第一部 5 よくある話
酒場とは、基本的に騒がしいものである。
しかし、3人組のいい歳した男が、姫さまに歳が近いであろう少女と揉めている状況は、シバにとって見過ごすこと出来なかった。
男たちは、薄汚い格好のいかにもチンピラといった面々。一方、少女は肩まで伸びた茶髪に活発そうな整った顔立ちをしており、あの連中相手に引いていないところをみると、見た目と違わず気の強いのだろう。
お忍び中に目立ってしまうだろうなと思いながらも、一応騎士と呼ばれる立場上とか、姫さまがこの場にいらっしゃったらとかいろいろ頭をよぎりながらも、我ながらやっかいごとに頭を突っ込むことなと苦笑いしながら男たちと少女の間にはいろうと近寄っていった。
「だから!!お姉ちゃんとあなたたちが会話しているのは知ってるの!!なんで、なにも教えてくれないの!!」
「いい加減、ごちゃごちゃとうるせんだよっっ!!」
男の一人から怒号と共に少女に平手打ちがとんできた。シバは間一髪で男の腕を掴み平手打ちを止める。

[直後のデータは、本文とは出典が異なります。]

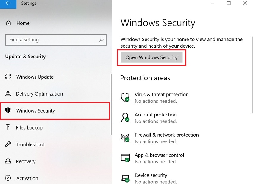253x184 pixels.
Task: Click the Firewall & network protection icon
Action: tap(125, 138)
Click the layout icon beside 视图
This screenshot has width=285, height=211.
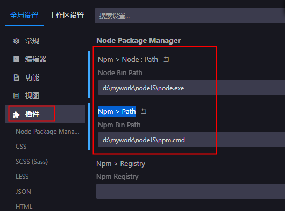(x=16, y=96)
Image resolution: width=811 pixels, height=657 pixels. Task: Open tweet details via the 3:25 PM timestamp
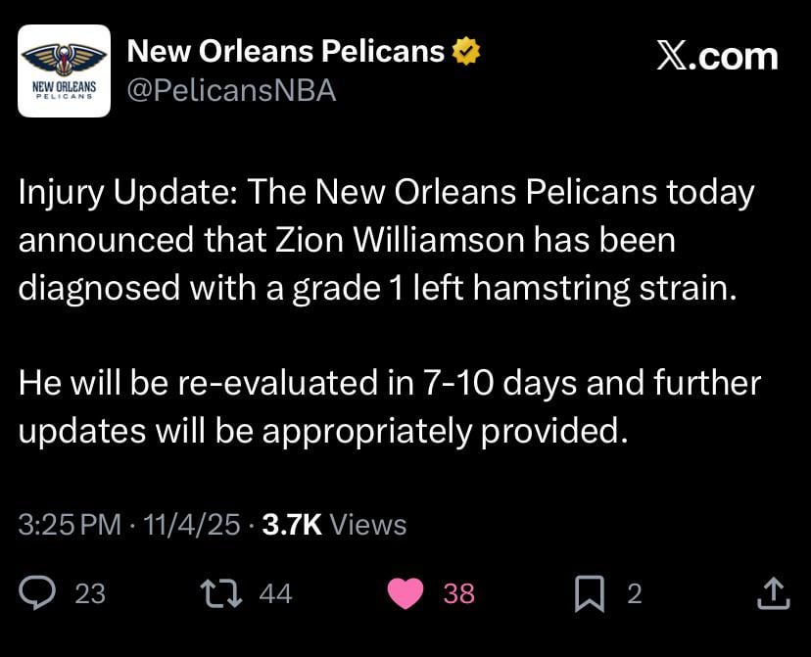pos(59,525)
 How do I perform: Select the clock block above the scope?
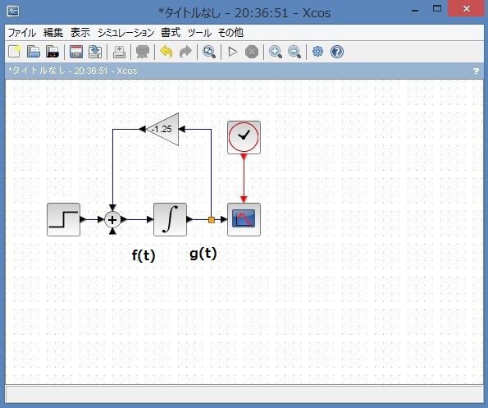click(244, 137)
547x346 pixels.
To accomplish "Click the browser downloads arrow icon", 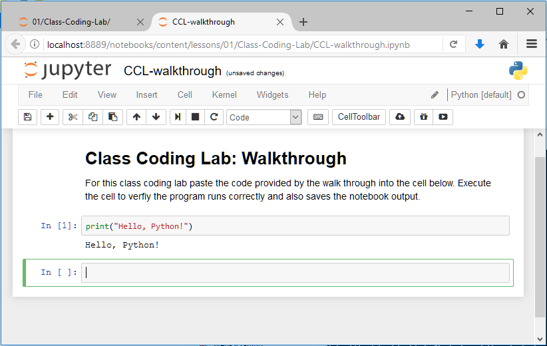I will (480, 44).
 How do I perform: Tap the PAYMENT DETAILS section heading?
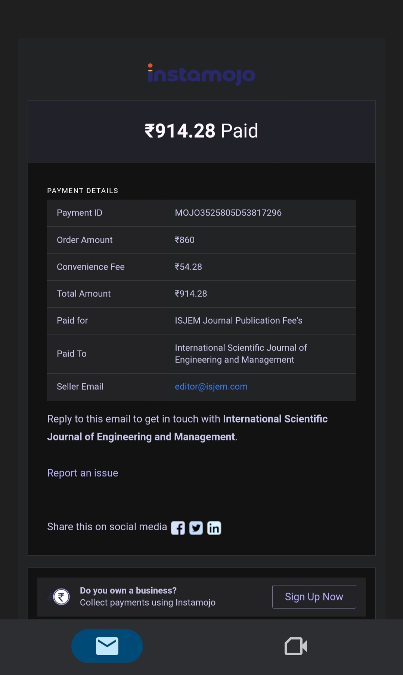83,191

男はシバの手を振り払おうとするが、まるで万力で締められたようにびくともしなかった。
「この野郎!!話しやがれッッ!!」
男が暴れようとした為、パッと手を離した。
「何だテメェは⁈関係ねぇ奴はすっこんでろ!!」
「なんだなんだ、通りすがりの騎士様気取りかオメェ?」
そしてシバは他の二人から、睨みつけながら顔を近づけられていた。
ーーーなんで、この手の輩はわざわざ顔を近づけてくるのだろうか?
シバは、こういう独特な行動にうんざりしながらも少女の方に話しかけた。
「揉めた原因は?」
「私はただお姉ちゃんを探してるだけ!!この人たちにはなにも悪いことをしてない…」
姉を必死に探しているのだろう、後半は消えいりそうな声で答えた。
「あなたたちがお姉ちゃんといたのは見てるの…なんでなにも教えてくれないの…」
「わかったわかった。教えてやるから、ちょっと来いよ」
男の一人が彼女に手を伸ばそうとすると、それを遮るように少女の前に立った。
少女の身体を舐めるように見たのをシバは見逃さなかったなかった。
おそらく、部屋に連れ込んでよからぬ行為をたくらんでいるのだろう。
「いい加減テメェは邪魔なんだよ!!痛い目にあいてぇのか!!」
拳がシバに向かってはなたれる。
しかし、繰り出された拳を相手の腕をはじくことで、そらし、相手の顎に逆に右ストレートを叩き込んだ。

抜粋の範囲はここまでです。